Covalent bonds between the last two phosphate groups in ATP store energy.
ATP releases energy when these bonds are broken.
ATP formation is an endergonic reaction, requiring energy input.
ATP splitting (hydrolysis) is an exergonic reaction, releasing energy.
Released energy is used for various cellular processes, like body movement.

Energy is the capacity to do work.
Two types of energy are potential energy (position or stored energy) and kinetic energy (motion).
Both types can change from one to another.
Potential energy must convert to kinetic energy before doing work.
Potential energy is energy stored in a molecule's chemical bonds
Chemical energy is used for movement, molecule synthesis, and establishing concentration gradients.
Molecules that function in chemical energy storage include triglycerides, glucose, and ATP.
Examples of kinetic energy include electrical (movement of ions), mechanical (muscle contraction), sound, radiant (visible light), and heat.

Chemical energy is a form of potential energy stored in the chemical bonds of molecules.
Chemical energy is released when bonds break, converting chemical energy to other forms.
This energy is used in various ways: Movement, molecule synthesis, establishing concentration gradients.

Thermodynamics is the study of energy transformations.
The first law states that energy cannot be created or destroyed, but only transformed.
The second law states that when energy is transformed, some energy is lost to heat, for instance, body movement during cold weather.

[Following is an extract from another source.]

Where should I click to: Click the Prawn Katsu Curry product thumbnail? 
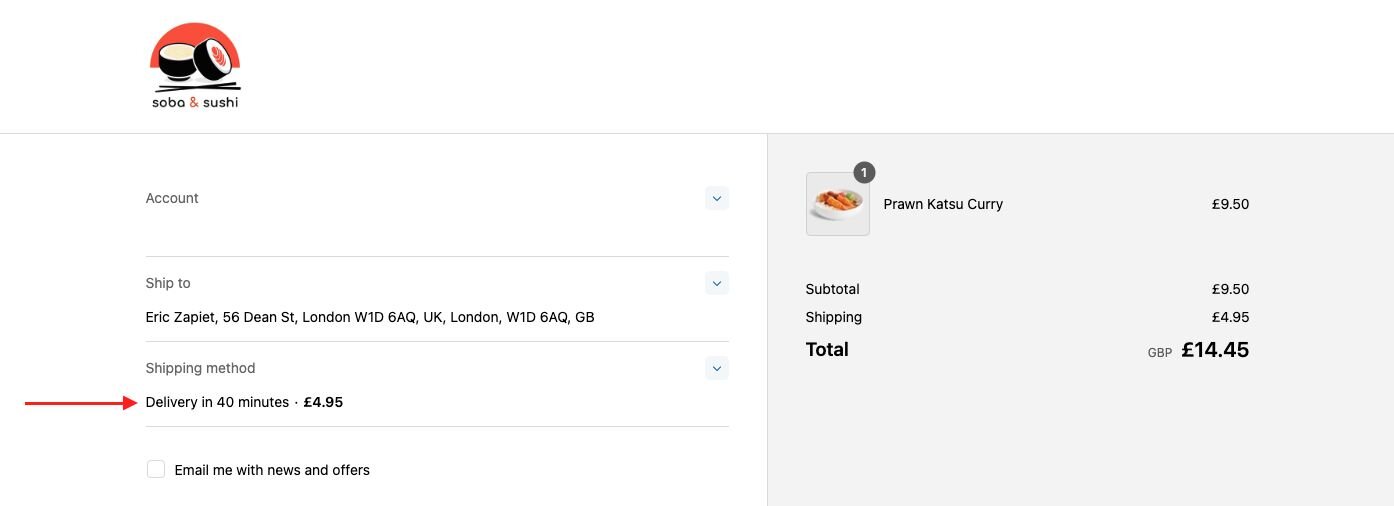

Chemical equations represent chemical reactions, showing reactants (starting materials) transforming into products (new substances).
Chemical reactions involve breaking and forming chemical bonds.
Reactants are the substances that exist before the reaction takes place and products are the substances that result after the reaction takes place
Reactants and products are located on different sides of the arrow (left for reactants and right for products) in the equation.
The number of atoms of each element on each side is always equal.

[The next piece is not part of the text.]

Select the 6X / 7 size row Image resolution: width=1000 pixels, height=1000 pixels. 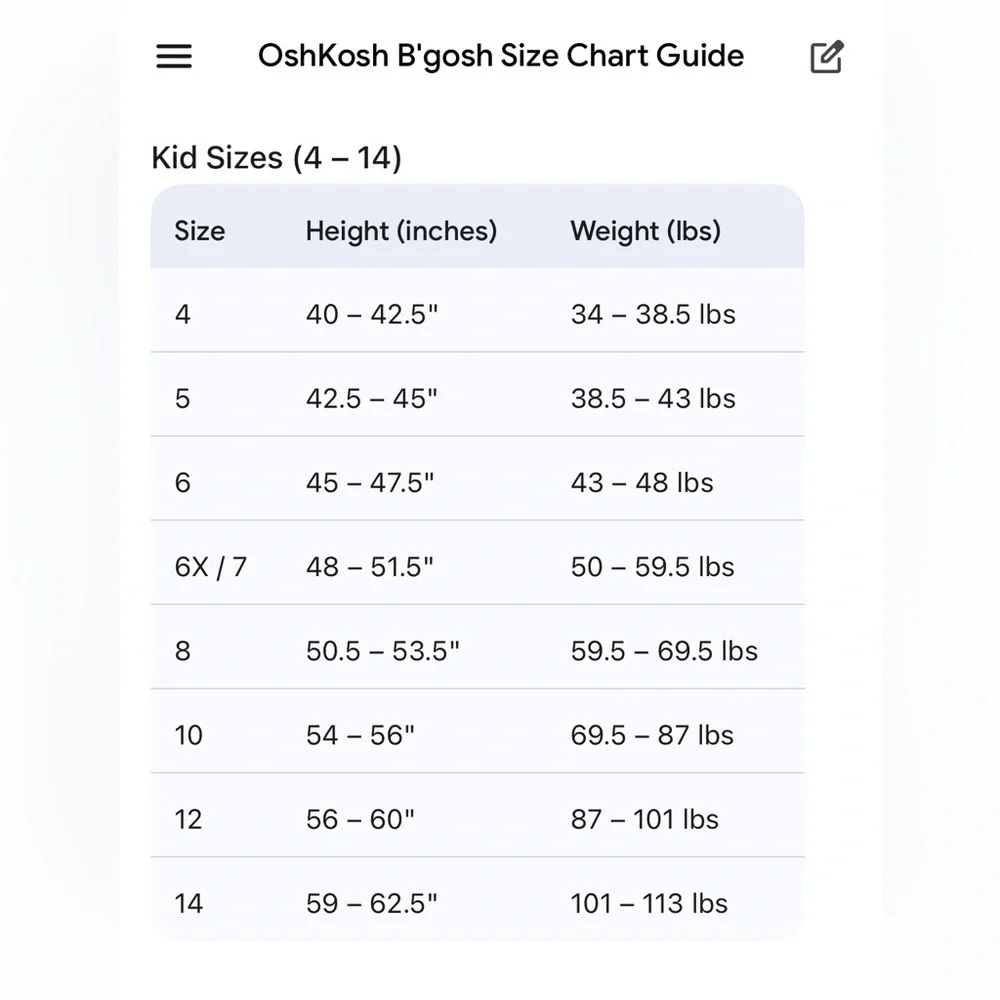point(478,562)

Chemical reactions are classified by changes in chemical structure, energy, and reversibility.
Some types of chemical reactions include: synthesis, decomposition, exchange, and oxidation-reduction.
Synthesis reactions combine small units to form large ones (anabolism).
Decomposition reactions break down large units into small ones (catabolism).
Exchange reactions swap or exchange components between molecules (e.g., ATP production in muscle tissue).
Oxidation-reduction (redox) reactions involve the transfer of electrons from one molecule to another.

Exergonic reactions involve a net release of energy, with products having less energy than reactants.
Endergonic reactions require a net input of energy, where products have more energy than reactants.

Irreversible reactions proceed only in one direction and are characterized by the net loss of reactants and gain of products.
Reversible reactions can proceed in both directions, and no net change in concentration of reactants or products occurs at equilibrium. An example is the carbonic acid reaction.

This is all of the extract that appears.